Skinless turkey meat provides 21g of protein and 140 Calories per 100g. I have used very little fat for this preparation, and therefore this biriyani is rich in protein and gives a moderate amount of energy.

I use skinless turkey because the skin has a very strong flavour, and it also contributes to the fat content.


  • 1 ¼ kg Turkey (without skin, deboned with the bones reserved)
  • 4 C Basmati Rice
  • 3 Onions, sliced
  • 3 Tomatoes, diced
  • 1/3 C Ginger-Garlic paste
  • 14 Cardamoms
  • 8 Cloves
  • 6 Cinnamon pieces
  • 2 T Ghee (Clarified Butter)
  • ½ C Vegetable Oil
  • 1 C chopped Coriander Leaves
  • 4 tsp Salt
  • Water as required

For the marinade

  • 3 T Ginger-Garlic paste
  • Juice of 1 Lime
  • 2-3 tsp Kashmiri Chilli Powder
  • ½ tsp Turmeric Powder
  • 2 tsp Salt

For the stock

  • 10 Garlic Cloves
  • 1 Onion, diced
  • ½ tsp Pepper Corns
  • ¼ tsp Turmeric Powder
  • 1 tsp Salt
  • 1 ½ L Water


  1. Cut the turkey meat into large cubes.
  2. Mix with the marinade.
  3. Place in a vessel with a tight-fitting lid, or cover with cling film.
  4. Refrigerate overnight.
  5. Boil the bones with the ingredients listed under ‘For the stock’ for an hour.
  6. Cool, remove the bones, and strain. Reserve stock.
  7. Heat ¼ cup of oil in a pressure cooker.
  8. Add the cardamom, cinnamon, and cloves.
  9. When the cloves swell, add the onion and fry till translucent.
  10. Add the ginger-garlic paste and 2 tablespoons of water, and fry on low heat till a tantalising aroma arises.
  11. Add the turkey pieces, and fry till all the pieces change colour.
  12. Add the coriander leaves, tomatoes, and salt. Stir till the turkey gives off water.
  13. Add half a cup of water and stir.
  14. Close the cooker and pressure cook for 5 minutes.
  15. Meanwhile, wash the basmati rice and drain in a colander.
  16. When the cooker has cooled, measure the gravy. Measure the stock also. The amount of water to be added depends on the volume of gravy and stock.
  17. Eight cups of liquid are required to cook 4 cups of basmati rice. Add sufficient water so that the gravy, stock, and water come to 8 cups.
  18. Heat the ghee and the rest of the oil in a large, heavy-based pan which has a tight-fitting lid (but don’t cover the pan now).
  19. When it is mildly hot, add the cooked turkey with the gravy, stock, and water. Add 4 teaspoons of salt and stir.
  20. When the mixture begins to boil vigorously, add the basmati rice and stir.
  21. When this mixture begins to boil, lower heat, close with the tight-fitting lid, and cook for 10 minutes.
  22. When the grains are swollen, and there is no liquid left, turn off heat.
  23. Do not open till it is time to serve.
  24. Serve with Thayir Pachadi and Khatte Baingan.

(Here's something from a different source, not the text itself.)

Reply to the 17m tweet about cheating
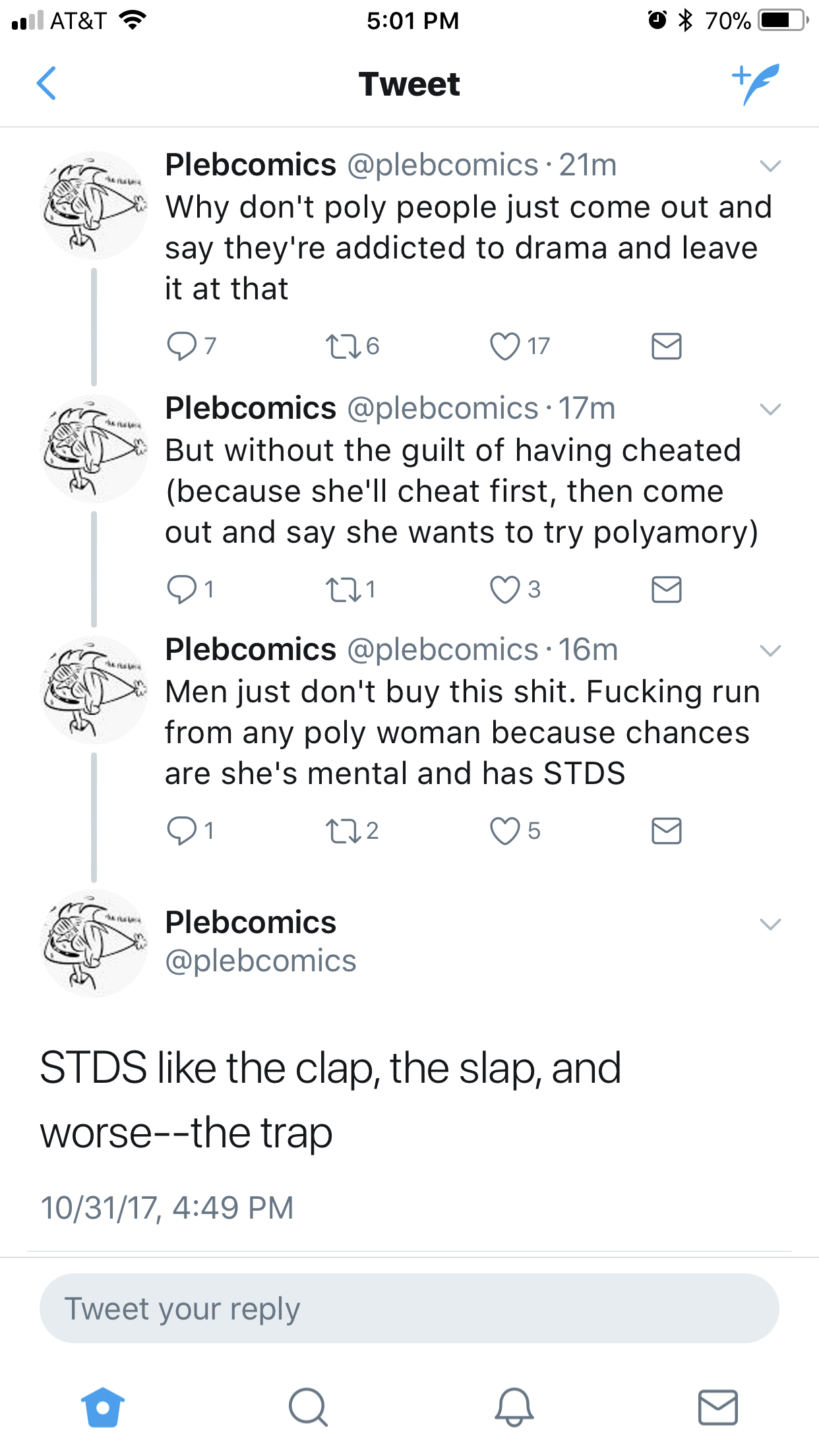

  1. If you’re not confident of deboning the turkey by yourself, buy 1 ¼ kg and ask the seller to remove the meat from the bones and collect both the meat and the bones. We use the bones for the stock.
  2. You can make the stock the previous day and store in the refrigerator. Do not keep it for more than 24 hours, the flavour will change.
  3. Pressure cooking the turkey saves a lot of time and fuel, and gives a tender product.
  4. Always keep homemade ginger-garlic paste in your refrigerator. Equal amounts of ginger and garlic ground in a mixie or blender without adding water will keep in the refrigerator for almost 10 days.
  5. When you’re frying the ginger-garlic paste, add 2 tablespoons of water to prevent scorching and altering the flavour.
  6. If you wish to avoid saturated fat, you can substitute the ghee with the same quantity of oil.
  7. I prefer to use Kashmiri chilli powder for its beautiful red colour and mild flavour.
  8. The flavour in my recipe is quite mild. If you prefer a spicier biriyani, increase the red chilli powder in the marinade, and the ginger-garlic paste in the biriyani.
  9. I have found that washing and draining the basmati rice in a colander for 30 minutes or a little more makes the rice swell to the maximum. Therefore wash the rice only after you have loaded the turkey in the pressure cooker.